C’è peraltro un compositore frutto della grande stagione
barocca veneziana, Antonio Salieri che ancor meglio di Svevo interpreta
la figura dell’intellettuale che vive ai confini, a cavaliere
di due diverse culture.
Salieri ha vissuto l’ultimo periodo di grande splendore della
Repubblica Serenissima: era infatti nato a Legnago di Verona, nel
1750, trasferendosi adolescente a Venezia per studiare composizione
sotto il grande L. Gassman che peraltro nominato Maestro di Cappella
presso la Corte Asburgica a Vienna fece pressione perché il
promettente adolescente lo raggiungesse in quella che era allora la
capitale della musica classica europea per raffinare i suoi studi
e trovare orizzonti più ampi di quelli, ormai, angusti, asfittici
della Repubblica Serenissima in declino; declino splendido, fastoso,
soprattutto per le arti e la musica, ma pur sempre declino.
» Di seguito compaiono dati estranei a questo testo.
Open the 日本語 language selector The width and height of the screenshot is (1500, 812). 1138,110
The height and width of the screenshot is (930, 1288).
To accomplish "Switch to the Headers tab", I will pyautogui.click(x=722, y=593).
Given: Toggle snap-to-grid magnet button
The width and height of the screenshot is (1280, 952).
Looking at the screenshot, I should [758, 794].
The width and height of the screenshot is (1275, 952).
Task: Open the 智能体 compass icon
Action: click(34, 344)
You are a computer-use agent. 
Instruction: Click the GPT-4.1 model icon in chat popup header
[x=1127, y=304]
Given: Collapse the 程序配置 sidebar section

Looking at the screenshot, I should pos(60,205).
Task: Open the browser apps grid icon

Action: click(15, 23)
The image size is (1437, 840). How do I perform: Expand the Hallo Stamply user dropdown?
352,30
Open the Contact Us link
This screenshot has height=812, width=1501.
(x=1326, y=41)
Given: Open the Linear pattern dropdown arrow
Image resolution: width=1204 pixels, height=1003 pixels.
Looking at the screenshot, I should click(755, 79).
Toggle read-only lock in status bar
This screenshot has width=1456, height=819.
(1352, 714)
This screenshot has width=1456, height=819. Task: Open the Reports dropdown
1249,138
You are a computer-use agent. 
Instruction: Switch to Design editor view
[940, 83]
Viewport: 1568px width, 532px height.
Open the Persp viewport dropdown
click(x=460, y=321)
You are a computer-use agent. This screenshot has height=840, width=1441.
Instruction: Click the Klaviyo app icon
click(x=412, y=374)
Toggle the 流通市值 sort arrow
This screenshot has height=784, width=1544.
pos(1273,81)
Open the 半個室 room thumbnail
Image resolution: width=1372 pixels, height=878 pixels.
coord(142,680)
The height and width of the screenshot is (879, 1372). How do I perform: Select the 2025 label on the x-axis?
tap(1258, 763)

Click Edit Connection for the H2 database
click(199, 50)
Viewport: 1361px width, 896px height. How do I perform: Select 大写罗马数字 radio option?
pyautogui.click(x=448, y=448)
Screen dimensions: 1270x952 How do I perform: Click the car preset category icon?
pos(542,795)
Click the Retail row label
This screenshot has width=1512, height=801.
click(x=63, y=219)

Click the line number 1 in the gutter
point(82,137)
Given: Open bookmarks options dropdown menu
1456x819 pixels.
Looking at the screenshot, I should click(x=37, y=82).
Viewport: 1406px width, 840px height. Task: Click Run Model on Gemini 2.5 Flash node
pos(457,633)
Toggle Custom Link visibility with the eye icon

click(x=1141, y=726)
Il Salieri apprese talmente bene la lezione dal suo Maestro, nonché
mentore Gassman, da succedergli alla morte come nuovo Maestro di Cappella
Asburgica.
Recentemente si è riaperta la Cattedrale della musica lirica
europea finalmente restaurata: La Scala di Milano.
È segno di una nuova attenzione dei critici musicali alla grandiosa
opera di Salieri, il fatto che si sia riaperta riproponendo, dopo
duecentoventicinque anni, la stessa opera “Europa Ritrovata”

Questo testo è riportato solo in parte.